[Entries for finding words and elements]
########################################

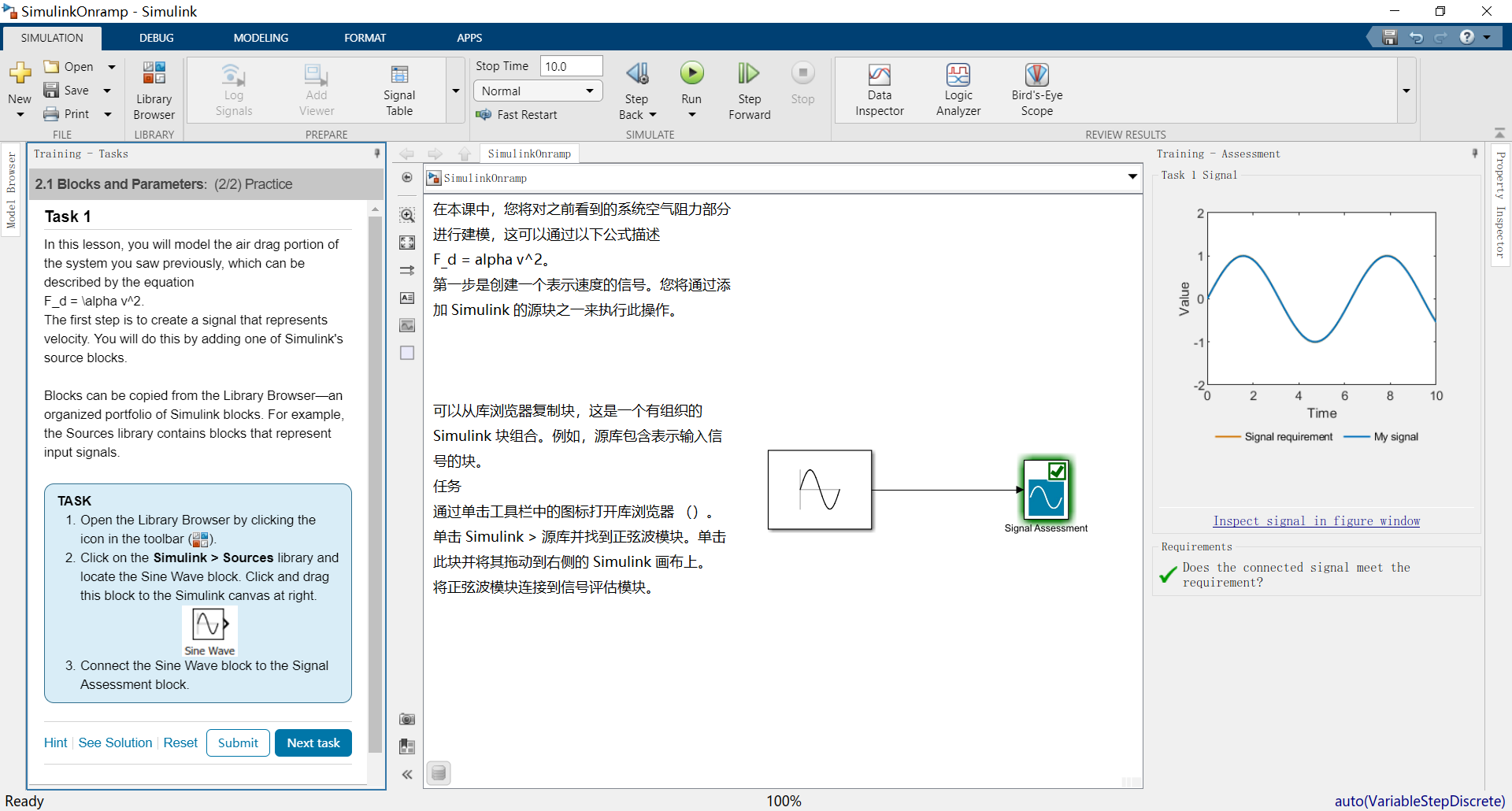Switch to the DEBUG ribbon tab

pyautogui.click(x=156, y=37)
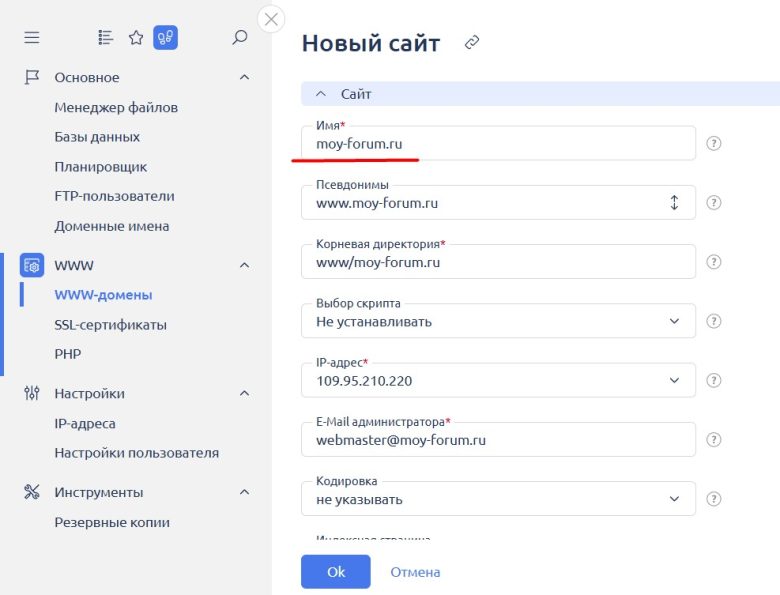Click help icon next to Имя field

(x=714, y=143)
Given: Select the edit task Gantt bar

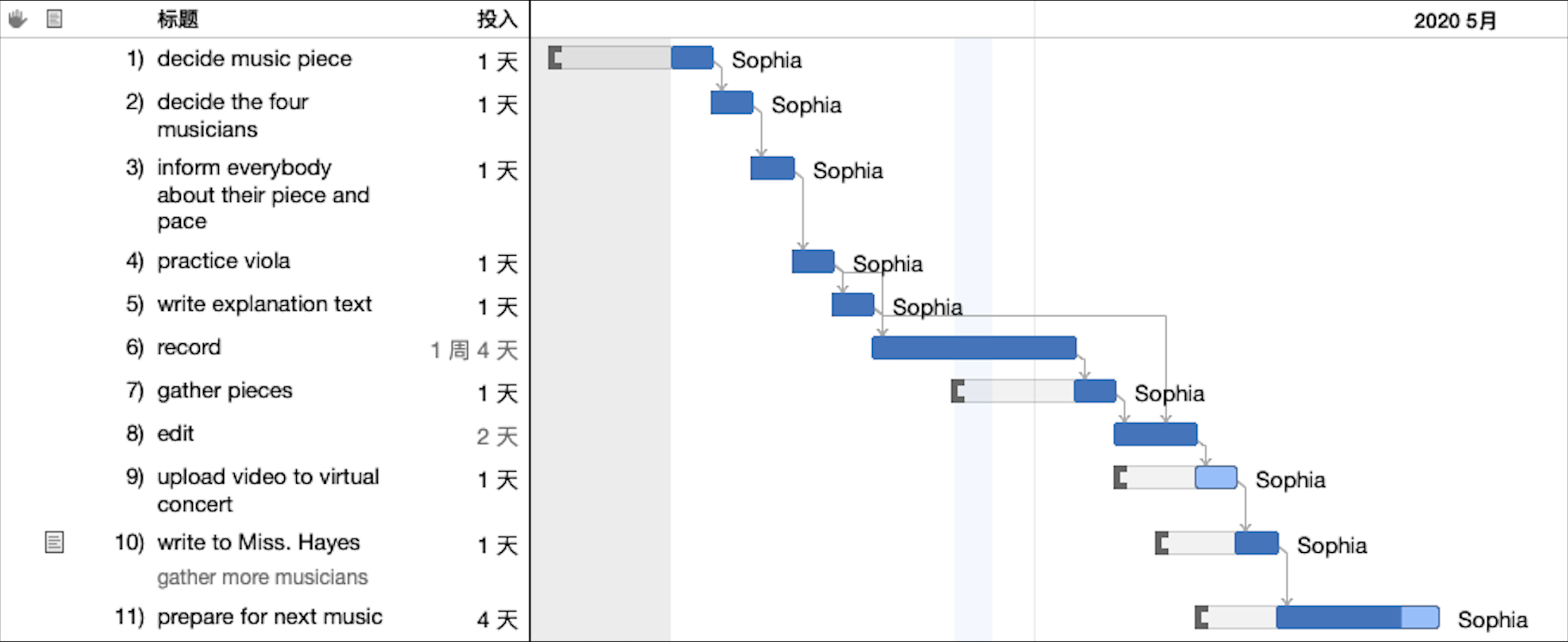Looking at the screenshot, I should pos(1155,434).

########################################

**OBJECTIVE**
How many lines of the material contain the string "Given"? Give only the number.

**FINAL ANSWER**
1